Monday, Aug. 31, 1970
Died. Beniamino Bufano, 72, San Francisco sculptor and eccentric; of a heart attack; in San Francisco. As contentious as he was tiny (5 ft., 120 lbs.), Bufano was always in rebellion against something. During World War I he went so far as to send his self-severed trigger finger to President Wilson as a protest against war. His art was stable: colossal statues, with sweeping elliptical lines, were done in stone and metal. His themes ranged from a black cat named Tombstone to the soaring Peace at San Francisco's airport; but his favorite was St. Francis of Assisi, whom he did in about 150 versions, including a monumental St. Francis of the Guns, inspired by thousands of weapons, turned in to city authorities after Robert Kennedy's assassination.
Died. Eugene Barnett, 82, general secretary of the Young Men's Christian Association from 1941 to 1953 and a principal architect of its expansion around the world; of a skull fracture suffered in a fall in his home; in Arlington, Va. As a young missionary, Barnett traveled to China in 1910 to found a Y in Hangchow. His sincerity and austere brand of Christianity impressed China's emerging leaders, notably Chiang Kaishek. Returning home in 1937, Barnett presided over vast U.S. and world growth that by 1953 had brought the Y.M.C.A.s into 77 lands.
Died. General Archimede Mischi, 85, Mussolini's last army chief of staff, who led Fascist army operations against the partisans in northern Italy from March 1944 until April 1945; in Forli, Italy. Mischi added an intriguing footnote to history by reporting that Mussolini, on April 22, 1945, just six days before he was captured and shot, phoned him from Milan to order: "At all costs keep the road to Switzerland open for me."
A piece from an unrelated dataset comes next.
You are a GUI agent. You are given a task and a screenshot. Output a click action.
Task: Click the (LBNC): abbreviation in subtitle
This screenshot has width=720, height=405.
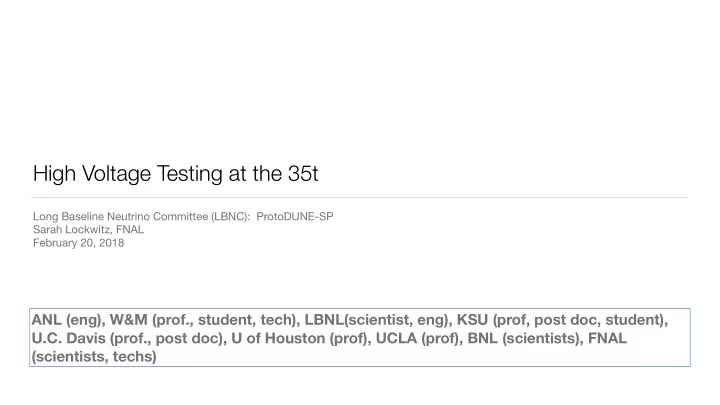click(x=231, y=216)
Died. William Hamm Jr., 86, chairman of the Midwest's Hamm Brewing Co., who in 1933 made the headlines when he was kidnaped by the notorious Alvin Karpis-Ma Barker gang and only released after payment of $100,000; in St. Paul, Minn.
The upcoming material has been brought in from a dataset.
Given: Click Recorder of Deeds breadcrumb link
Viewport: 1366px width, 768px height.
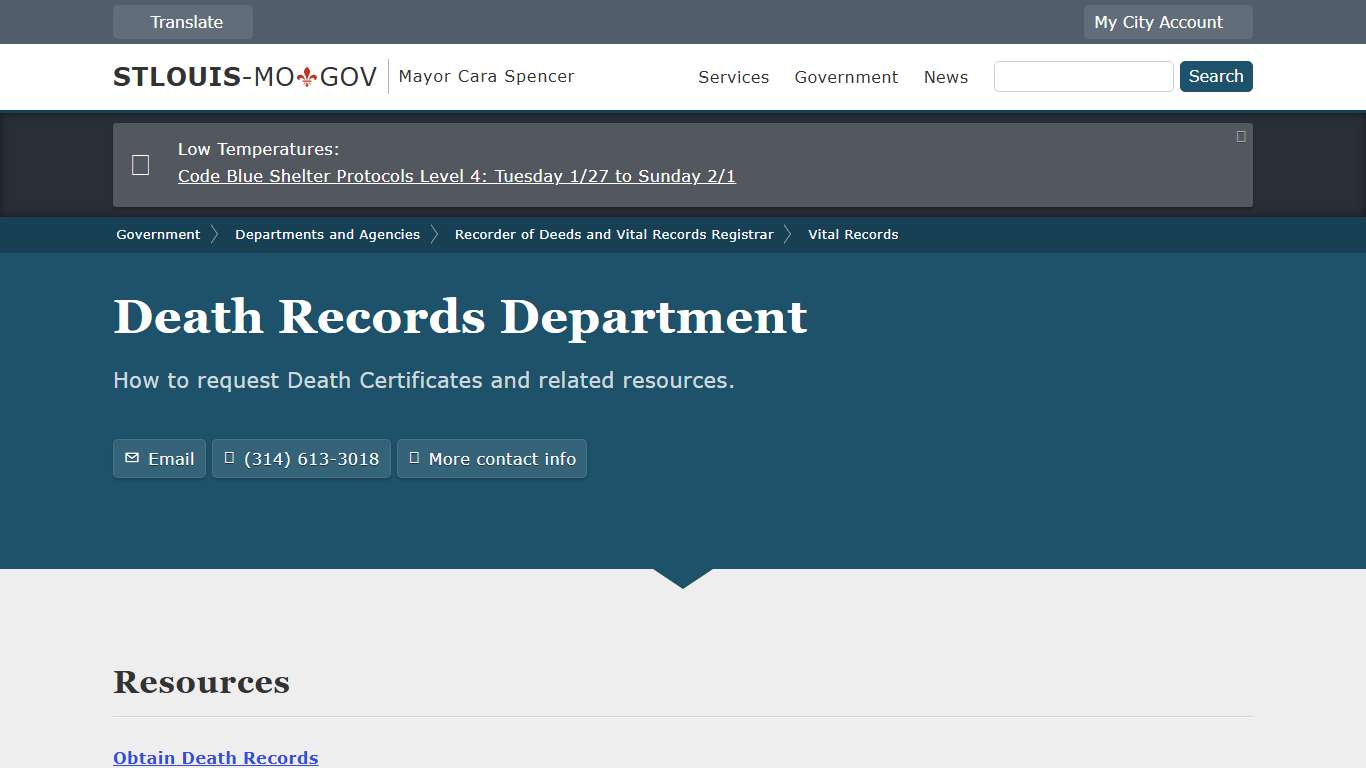Looking at the screenshot, I should click(613, 234).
Died. Harry Overstreet, 94, author and lecturer who did much to popularize modern psychology and sociology; of heart disease; in Falls Church, Va. In numerous talks and books, most notably 1949's bestselling (500,000 copies sold by 1952) The Mature Mind, Overstreet sought to present in simple layman's terms the latest advances in human sciences. His technique seemed vastly oversimplified to some, but others found it both charming and instructive--as when he labeled the boy on the burning deck a moron, because "he did not have the intelligence to adapt himself to a changing situation."